Rédaction : Fabien Grasser

Donald Trump sera-t-il Nobel de la paix ? Obtenir ce prestigieux prix, décerné chaque année par le Comité Nobel norvégien, vire à l’obsession pour le 47e président américain depuis son retour à la Maison-Blanche. Ce désir irrépressible est né d’une frustration, d’un esprit de revanche à l’égard de Barack Obama, lauréat en 2009, quelques mois seulement après son arrivée au pouvoir. « C’est une blessure narcissique pour lui », affirme le politologue français Pascal Boniface dans un entretien avec France Inter.

« Je suis un faiseur de paix », martèle Trump, jurant qu’il aurait « déjà dû l’avoir trois ou quatre fois ». Et rien de mieux pour flatter l’ego du républicain que d’aller dans son sens : « Je pense qu’il mérite ce prix Nobel », a déclaré, le 9 juillet, Brice Clotaire Oligui Nguema, face à un Trump ravi d’être « aussi bien traité ». Mais le président du Gabon avait-il réellement le choix d’une autre réponse, alors qu’il était invité à la table du locataire de la Maison-Blanche ? Plusieurs chefs d’État et de gouvernements ont en tout cas proposé la candidature de Trump au Comité Nobel, à commencer par le premier ministre israélien, Benjamin Netanyahu.

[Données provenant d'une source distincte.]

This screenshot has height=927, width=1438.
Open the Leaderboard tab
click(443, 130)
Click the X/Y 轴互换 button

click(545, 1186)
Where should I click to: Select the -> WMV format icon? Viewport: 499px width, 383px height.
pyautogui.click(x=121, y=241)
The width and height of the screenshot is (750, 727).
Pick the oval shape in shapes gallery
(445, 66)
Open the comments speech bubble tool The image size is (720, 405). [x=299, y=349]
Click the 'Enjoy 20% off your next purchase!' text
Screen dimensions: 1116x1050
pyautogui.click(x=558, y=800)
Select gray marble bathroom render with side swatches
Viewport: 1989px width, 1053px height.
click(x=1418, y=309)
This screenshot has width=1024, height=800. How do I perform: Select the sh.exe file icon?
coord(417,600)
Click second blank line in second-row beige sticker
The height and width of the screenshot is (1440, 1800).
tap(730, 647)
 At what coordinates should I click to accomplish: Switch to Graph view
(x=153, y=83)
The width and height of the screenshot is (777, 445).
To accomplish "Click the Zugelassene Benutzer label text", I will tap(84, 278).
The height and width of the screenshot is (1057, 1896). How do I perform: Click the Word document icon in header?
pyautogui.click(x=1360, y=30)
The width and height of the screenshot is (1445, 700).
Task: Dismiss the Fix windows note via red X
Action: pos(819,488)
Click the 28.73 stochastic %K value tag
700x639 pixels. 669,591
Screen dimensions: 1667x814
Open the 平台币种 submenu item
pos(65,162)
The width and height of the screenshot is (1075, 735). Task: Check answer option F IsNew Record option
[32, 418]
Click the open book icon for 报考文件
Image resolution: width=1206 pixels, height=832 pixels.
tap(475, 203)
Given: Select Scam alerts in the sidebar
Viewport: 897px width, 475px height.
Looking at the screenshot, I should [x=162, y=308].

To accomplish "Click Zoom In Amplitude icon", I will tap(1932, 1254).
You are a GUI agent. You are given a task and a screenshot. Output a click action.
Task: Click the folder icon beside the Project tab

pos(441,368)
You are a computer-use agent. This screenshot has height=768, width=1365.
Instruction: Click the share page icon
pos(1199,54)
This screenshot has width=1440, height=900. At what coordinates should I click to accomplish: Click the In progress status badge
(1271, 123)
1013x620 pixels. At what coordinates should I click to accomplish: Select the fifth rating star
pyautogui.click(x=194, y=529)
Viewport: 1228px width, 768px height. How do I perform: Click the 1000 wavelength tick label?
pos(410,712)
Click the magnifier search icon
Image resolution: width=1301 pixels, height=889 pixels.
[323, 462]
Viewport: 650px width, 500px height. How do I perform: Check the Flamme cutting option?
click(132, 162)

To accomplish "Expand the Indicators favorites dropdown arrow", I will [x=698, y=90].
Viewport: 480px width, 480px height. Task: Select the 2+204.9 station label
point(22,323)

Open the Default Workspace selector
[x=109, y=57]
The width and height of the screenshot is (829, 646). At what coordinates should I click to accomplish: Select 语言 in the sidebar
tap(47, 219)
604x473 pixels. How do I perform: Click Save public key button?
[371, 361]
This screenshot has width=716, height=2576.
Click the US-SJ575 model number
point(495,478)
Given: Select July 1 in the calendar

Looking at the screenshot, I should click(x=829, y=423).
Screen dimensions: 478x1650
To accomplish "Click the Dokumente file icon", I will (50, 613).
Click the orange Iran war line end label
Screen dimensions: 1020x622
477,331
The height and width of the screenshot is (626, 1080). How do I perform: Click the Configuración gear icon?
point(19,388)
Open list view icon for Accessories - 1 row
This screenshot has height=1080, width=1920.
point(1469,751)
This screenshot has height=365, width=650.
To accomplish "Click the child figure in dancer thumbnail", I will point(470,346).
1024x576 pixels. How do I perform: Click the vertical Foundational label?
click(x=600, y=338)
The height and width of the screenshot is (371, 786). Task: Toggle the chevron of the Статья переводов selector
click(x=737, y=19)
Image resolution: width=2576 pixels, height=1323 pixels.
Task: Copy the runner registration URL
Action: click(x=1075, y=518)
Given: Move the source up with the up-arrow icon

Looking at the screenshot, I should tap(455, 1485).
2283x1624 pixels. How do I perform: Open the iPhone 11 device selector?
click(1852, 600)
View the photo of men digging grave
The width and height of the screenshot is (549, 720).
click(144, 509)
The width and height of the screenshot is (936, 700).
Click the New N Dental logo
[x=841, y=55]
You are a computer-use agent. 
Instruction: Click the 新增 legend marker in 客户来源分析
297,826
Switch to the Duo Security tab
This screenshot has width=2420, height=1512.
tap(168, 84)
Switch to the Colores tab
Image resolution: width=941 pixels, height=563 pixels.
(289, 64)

Trump « a arrêté le conflit entre la Thaïlande et le Cambodge, entre Israël et l’Iran, entre le Rwanda et la République démocratique du Congo, l’Inde et le Pakistan, la Serbie et le Kosovo, et l’Égypte et l’Éthiopie. Il est grand temps que le président Trump reçoive le prix Nobel », a renchéri sa porteparole, Karoline Leavitt, le 31 juillet.

Autant de conflits dont la résolution doit peu à Donald Trump dans certains cas. Dans d’autres, les accords sont fragiles, celui conclu en juin entre la République démocratique du Congo et le Rwanda ayant rapidement volé en éclats. Et la perspective d’une paix durable en Ukraine, qu’il avait promise dans les 48 heures suivant son retour au pouvoir, s’éloigne après le flop de sa rencontre avec Vladimir Poutine, en Alaska, le 15 août.

Quoi qu’en dise aussi son administration, la décision de Trump de bombarder l’Iran aux côtés d’Israël n’avait rien d’un acte pacifique. Pour les connaisseurs des arcanes du prix, son alignement inconditionnel sur la politique de Netanyahu semble être un obstacle insurmontable sur la route du Nobel, le caractère génocidaire de la guerre à Gaza étant désormais largement dénoncé par des juristes, des historiens et des organisations internationales. Le fait de recevoir le Premier ministre israélien aux États-Unis, alors qu’il est visé par un mandat d’arrêt de la Cour pénale internationale (CPI), pèse également négativement sur les chances de Trump.

La polémique Obama

Mais d’aucuns rappellent que le prix n’est pas exempt de contradictions et que l’on n’est jamais à l’abri d’une mauvaise surprise. L’attribution du prix à Theodore Roosevelt – déjà un président américain – avait nourri le débat dès 1906, s’agissant d’un lauréat connu pour son militarisme et son interventionnisme extérieur. Plus récemment, le prix décerné à Barack Obama en 2009 a été fortement critiqué.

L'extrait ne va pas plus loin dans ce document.